Hierarchical data in postgres
https://coderwall.com/p/whf3-a/hierarchical-data-in-postgres
-------------------------------------------------------------------------------
This tip will try to answer the following questions:
- How can we represent a tree of data in postgres
- How can we efficiently query for any entire single node and all of it's children (and children's children).
The test data
Since we want to keep this simple we will assume our data is just a bunch of sections. A section just has a nameand each section has a single parent section.
Section A
|--- Section A.1
Section B
|--- Section B.1
|--- Section B.1
|--- Section B.1.1
We'll use this simple data for examples below.
Simple self-referencing
When designing a self-referential table (something that joins itself to itself) the most obvious choice is to have some kind of parent_id column on our table that references itself.
CREATE TABLE section (
id INTEGER PRIMARY KEY,
name TEXT,
parent_id INTEGER REFERENCES section,
);
ALTER TABLE page ADD COLUMN parent_id INTEGER REFERENCES page;
CREATE INDEX section_parent_id_idx ON section (parent_id);
Now insert our example data, using the parent_id to related the nodes together:
INSERT INTO section (id, name, parent_id) VALUES (1, 'Section A', NULL);
INSERT INTO section (id, name, parent_id) VALUES (2, 'Section A.1', 1);
INSERT INTO section (id, name, parent_id) VALUES (3, 'Section B', NULL);
INSERT INTO section (id, name, parent_id) VALUES (4, 'Section B.1', 3);
INSERT INTO section (id, name, parent_id) VALUES (5, 'Section B.2', 3);
INSERT INTO section (id, name, parent_id) VALUES (6, 'Section B.2.1', 5);
This works great for simple queries such as, fetch the direct children of Section B:
SELECT * FROM section WHERE parent = 3
but it will require complex or recursive queries for questions like fetch me all the children and children's children of Section B:
WITH RECURSIVE nodes(id,name,parent_id) AS (
SELECT s1.id, s1.name, s1.parent_id
FROM section s1 WHERE parent_id = 3
UNION
SELECT s2.id, s2.name, s2.parent_id
FROM section s2, nodes s1 WHERE s2.parent_id = s1.id
)
SELECT * FROM nodes;
So we have answered the "how to build a tree" part of the question, but are not happy with the "how to query for a node and all it's children" part.

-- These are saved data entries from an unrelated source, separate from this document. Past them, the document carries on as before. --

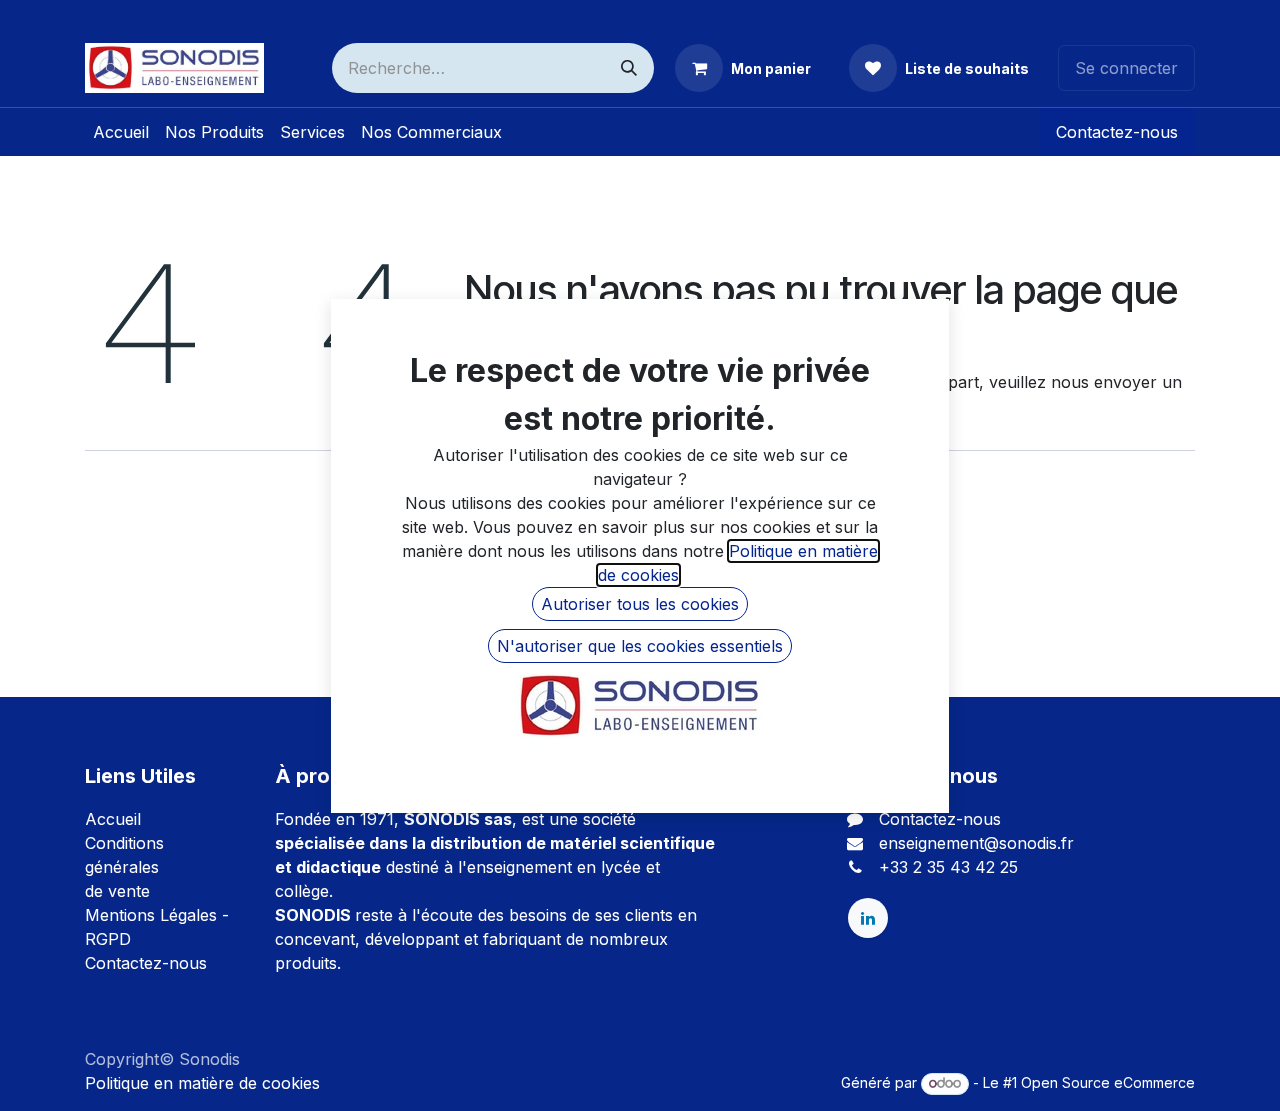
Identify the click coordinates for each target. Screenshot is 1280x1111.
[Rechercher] (629, 68)
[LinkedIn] (868, 918)
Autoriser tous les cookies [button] (640, 604)
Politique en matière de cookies (202, 1083)
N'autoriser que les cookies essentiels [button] (640, 646)
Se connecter (1126, 68)
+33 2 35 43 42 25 (948, 867)
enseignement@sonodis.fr (976, 843)
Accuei (111, 819)
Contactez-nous (1117, 132)
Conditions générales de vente (124, 867)
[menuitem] (121, 132)
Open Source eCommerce (1108, 1082)
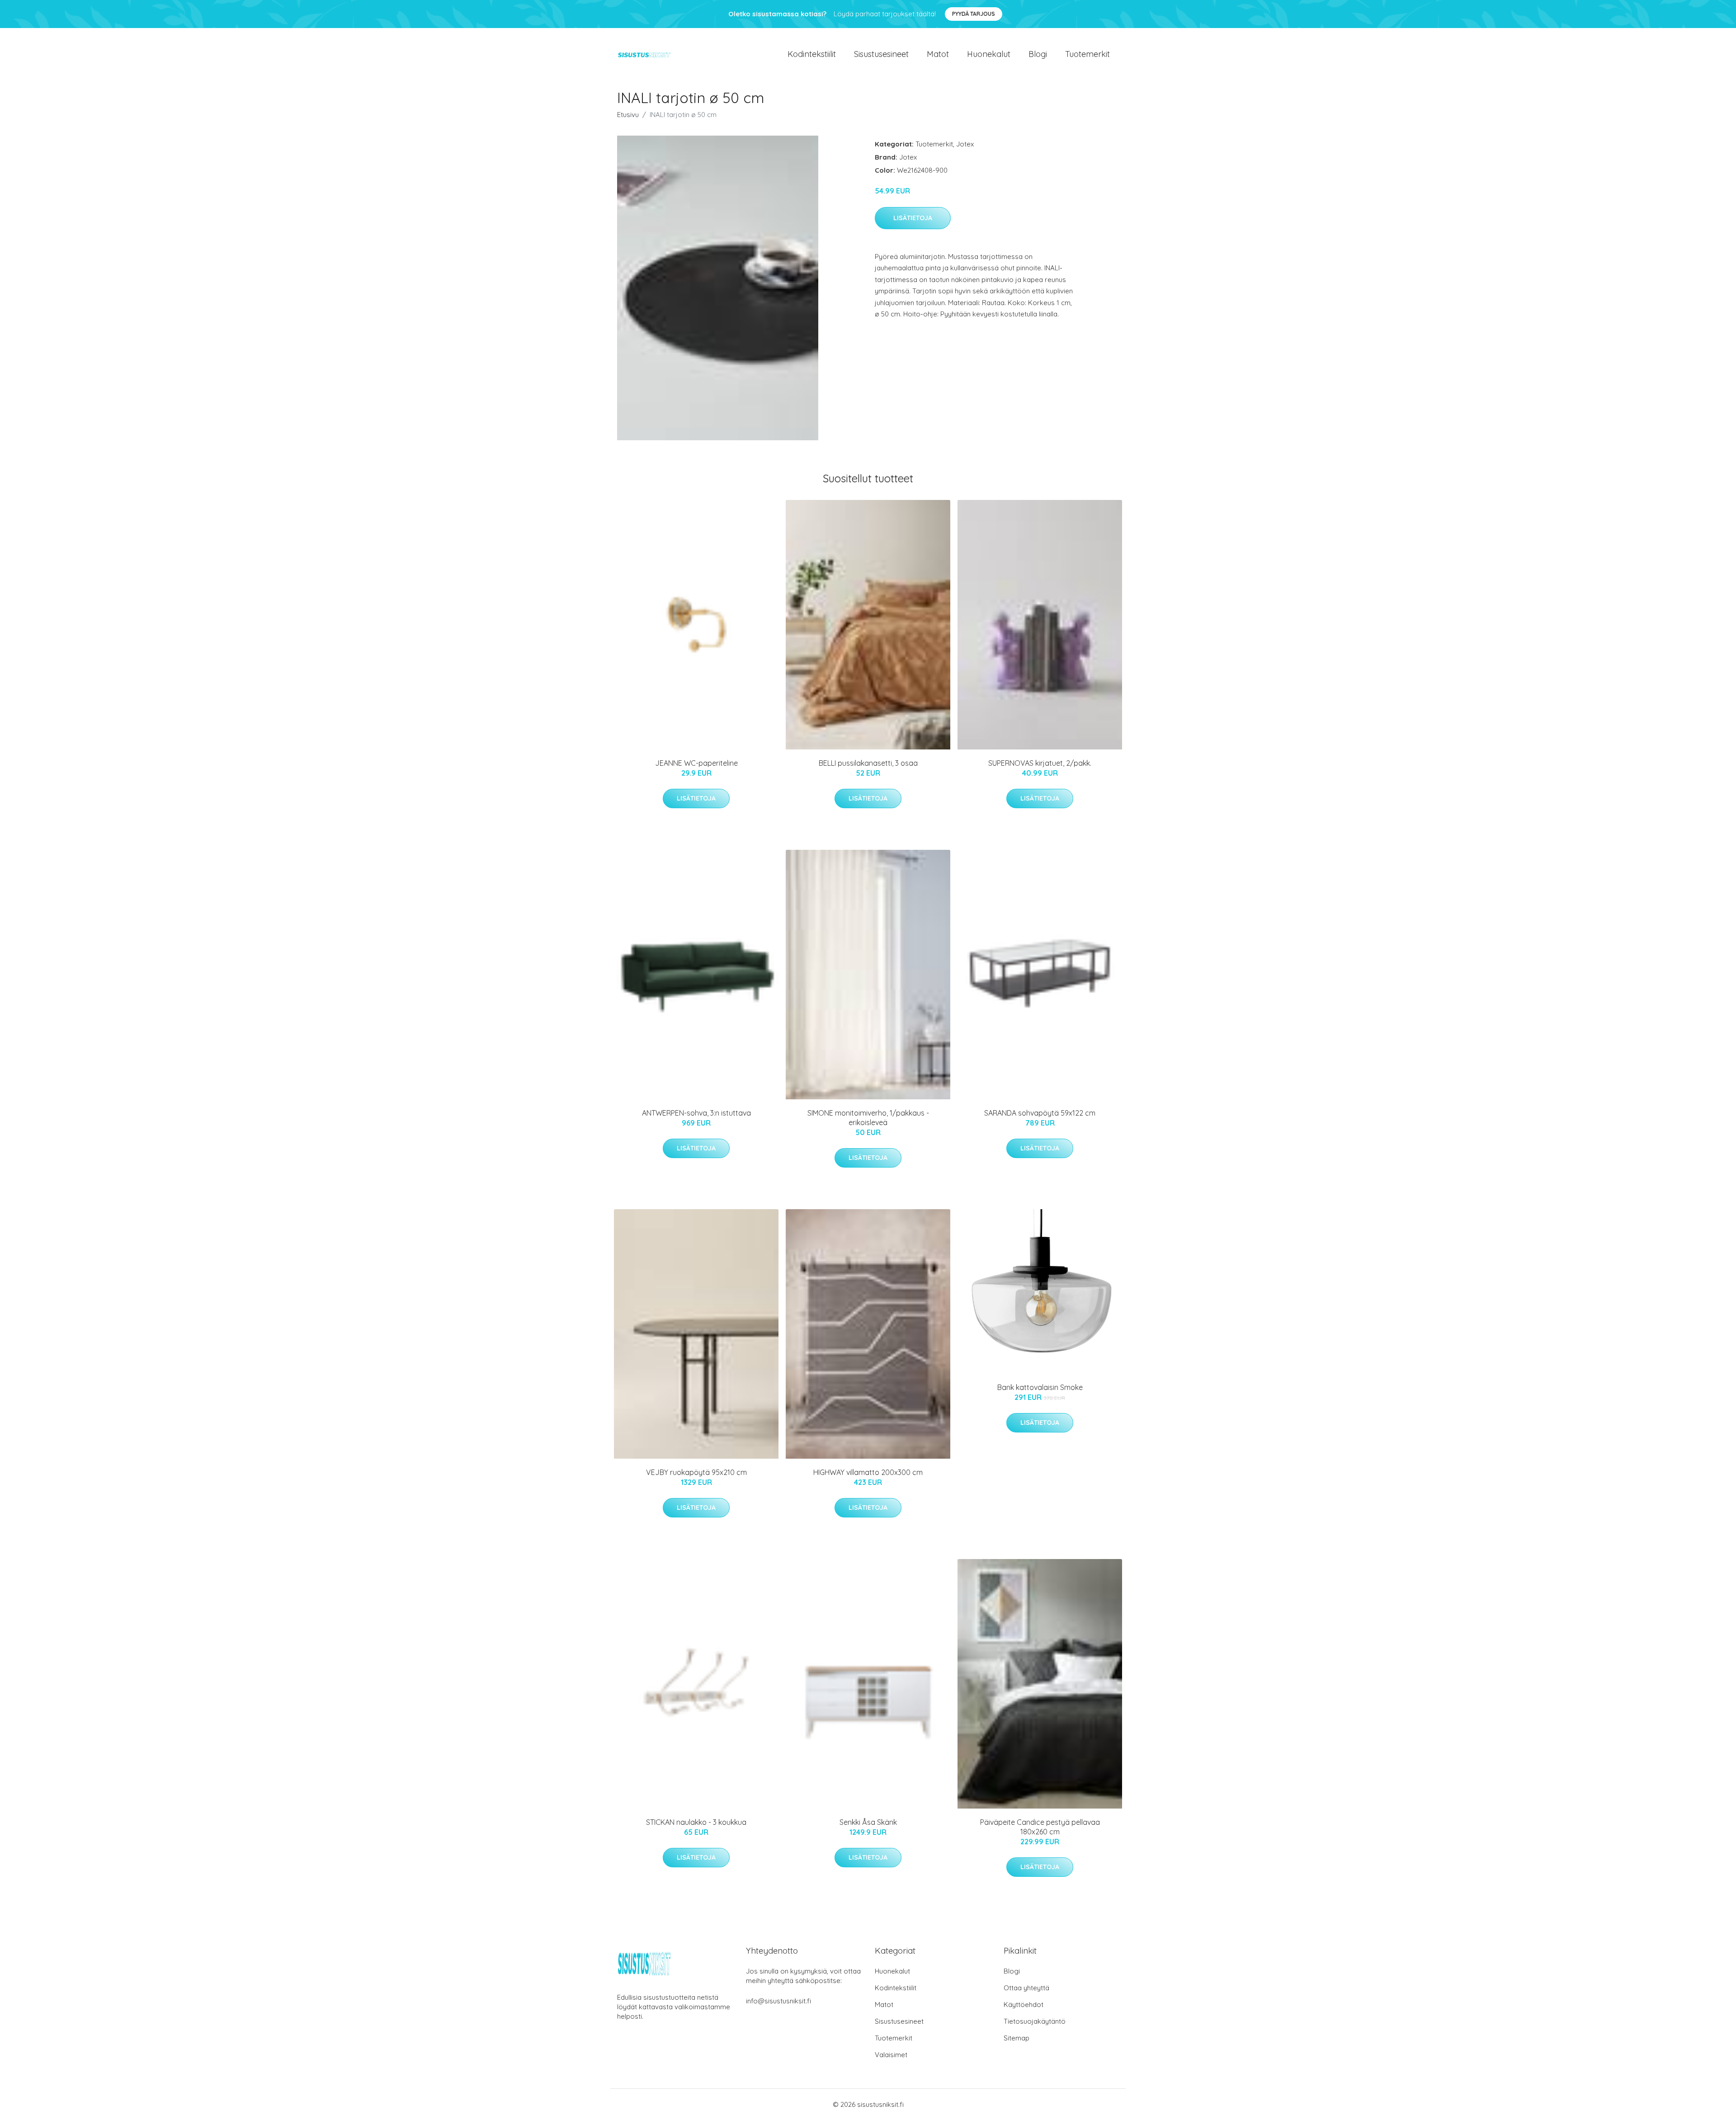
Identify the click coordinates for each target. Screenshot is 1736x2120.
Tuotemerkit (1087, 54)
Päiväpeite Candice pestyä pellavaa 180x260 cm (1040, 1827)
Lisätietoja (912, 218)
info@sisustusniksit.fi (778, 2001)
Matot (938, 54)
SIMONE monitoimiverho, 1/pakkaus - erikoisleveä (868, 1117)
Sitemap (1016, 2038)
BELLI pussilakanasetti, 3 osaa (868, 763)
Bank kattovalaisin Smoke (1040, 1387)
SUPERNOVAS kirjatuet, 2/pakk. (1039, 763)
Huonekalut (988, 54)
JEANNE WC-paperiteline (696, 763)
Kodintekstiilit (812, 54)
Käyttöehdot (1023, 2004)
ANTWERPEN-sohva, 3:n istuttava (696, 1112)
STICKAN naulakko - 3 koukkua (696, 1822)
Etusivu (628, 114)
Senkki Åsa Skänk (868, 1822)
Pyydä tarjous (973, 13)
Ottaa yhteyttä (1026, 1987)
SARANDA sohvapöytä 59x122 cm (1039, 1112)
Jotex (965, 144)
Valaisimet (891, 2054)
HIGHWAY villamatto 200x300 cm (868, 1472)
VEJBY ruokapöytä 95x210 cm (696, 1472)
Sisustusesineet (881, 54)
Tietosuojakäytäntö (1035, 2021)
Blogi (1037, 54)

Enter ltree. (Short for "label tree" - I think?).
The ltree extension
The ltree extension is a great choice for querying hierarchical data. This is especially true for self-referential relationships.
Lets rebuild the above example using ltree. We'll use the page's primary keys as the "labels" within our ltree paths and a special "root" label to denote the top of the tree.
CREATE EXTENSION ltree;
CREATE TABLE section (
id INTEGER PRIMARY KEY,
name TEXT,
parent_path LTREE
);
CREATE INDEX section_parent_path_idx ON section USING GIST (parent_path);
We'll add in our data again, this time rather than using the id for the parent, we will construct an ltree path that represents the parent node.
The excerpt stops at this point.